7. The automatic question-and-answer method for device support according to claim 6, characterized in that, The steps of performing a hybrid retrieval based on the stated dialogue intent, and reordering and filtering the retrieval results according to relevance to obtain matching knowledge units include: Within the target knowledge partition, semantic similarity-based matching retrieval and keyword-based matching retrieval are performed simultaneously, and the retrieval results of the two are fused to obtain a preliminary retrieval result set; For each knowledge unit in the preliminary search result set, calculate its relevance score to the dialogue intent; Based on a preset relevance threshold and the relevance score, the knowledge units in the preliminary search result set are filtered to obtain matching knowledge units.

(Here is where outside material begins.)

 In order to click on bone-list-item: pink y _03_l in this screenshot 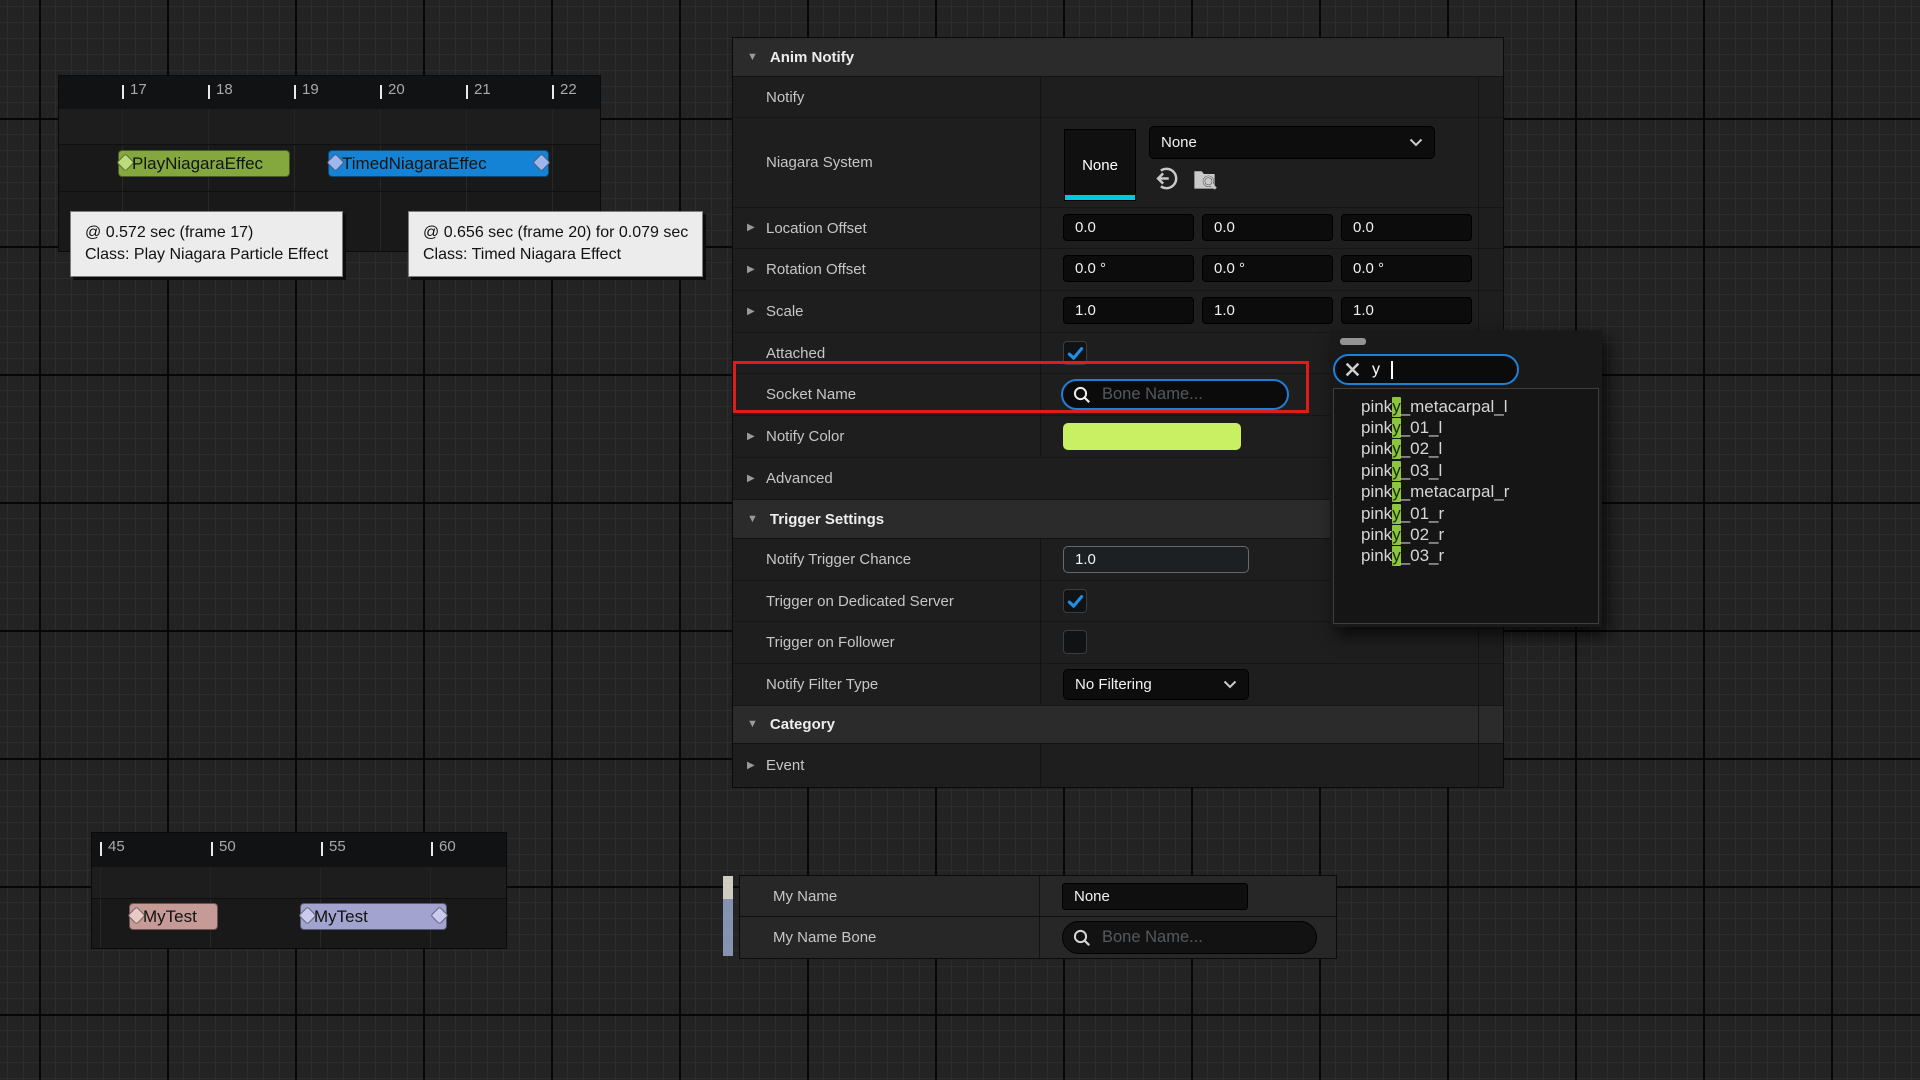, I will do `click(1402, 470)`.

8. An automatic question-and-answer system for device support, characterized in that, include: The parsing module is used to respond to received input information, start the current session, perform multimodal parsing on the input information, and extract session parameters, which include target device information, dialogue intent, and service credentials. The judgment module is used to determine, based on the service credentials, whether the current session meets the automatic service handover conditions; The generation module is used to generate a remote request work order to start the manual service process based on the session parameters when the judgment result of the judgment module is satisfied. The retrieval module, when the judgment result of the judgment module is not satisfied, retrieves a matching knowledge unit from the pre-built knowledge base based on the target device information and the dialogue intent, as a response to the input information.

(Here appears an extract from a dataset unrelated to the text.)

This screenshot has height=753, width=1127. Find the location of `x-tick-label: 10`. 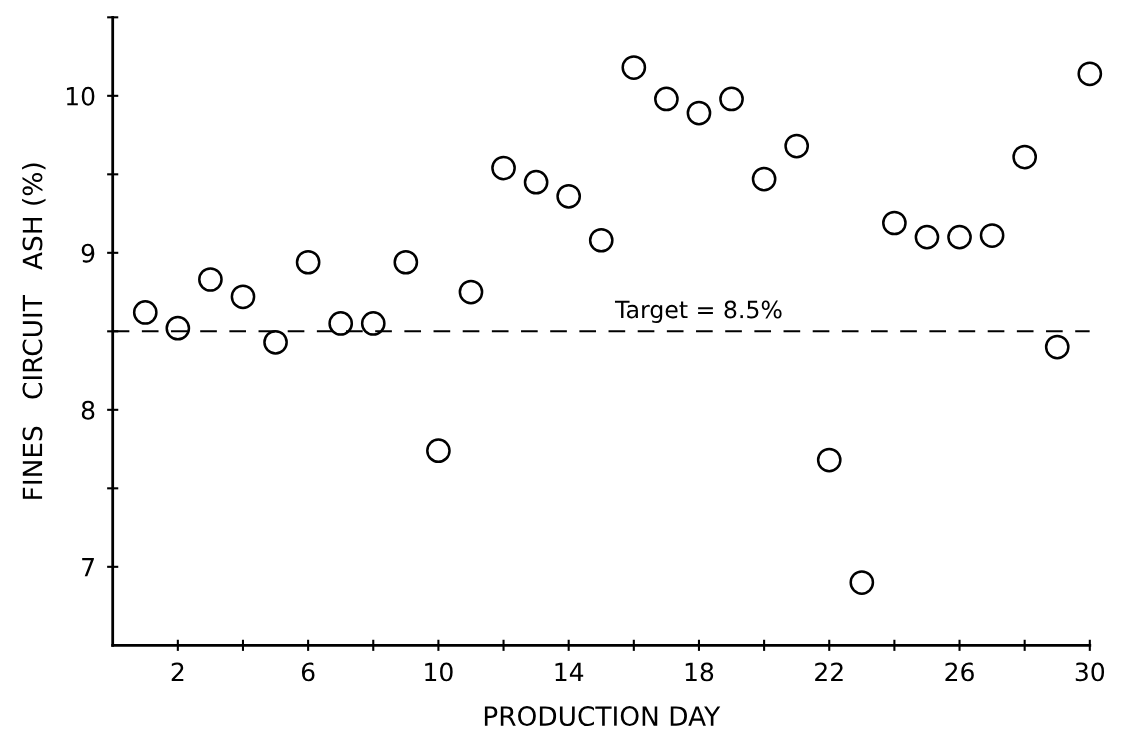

9. An electronic device comprising a memory, a processor, and a computer program stored in the memory and executable on the processor, characterized in that, When the processor executes the computer program, it implements the steps of the automatic question-answering method for device support as described in any one of claims 1 to 7.
10. A storage medium storing a computer program, characterized in that, When the computer program is executed by a processor, it implements the steps of the automatic question-answering method for device support as described in any one of claims 1 to 7.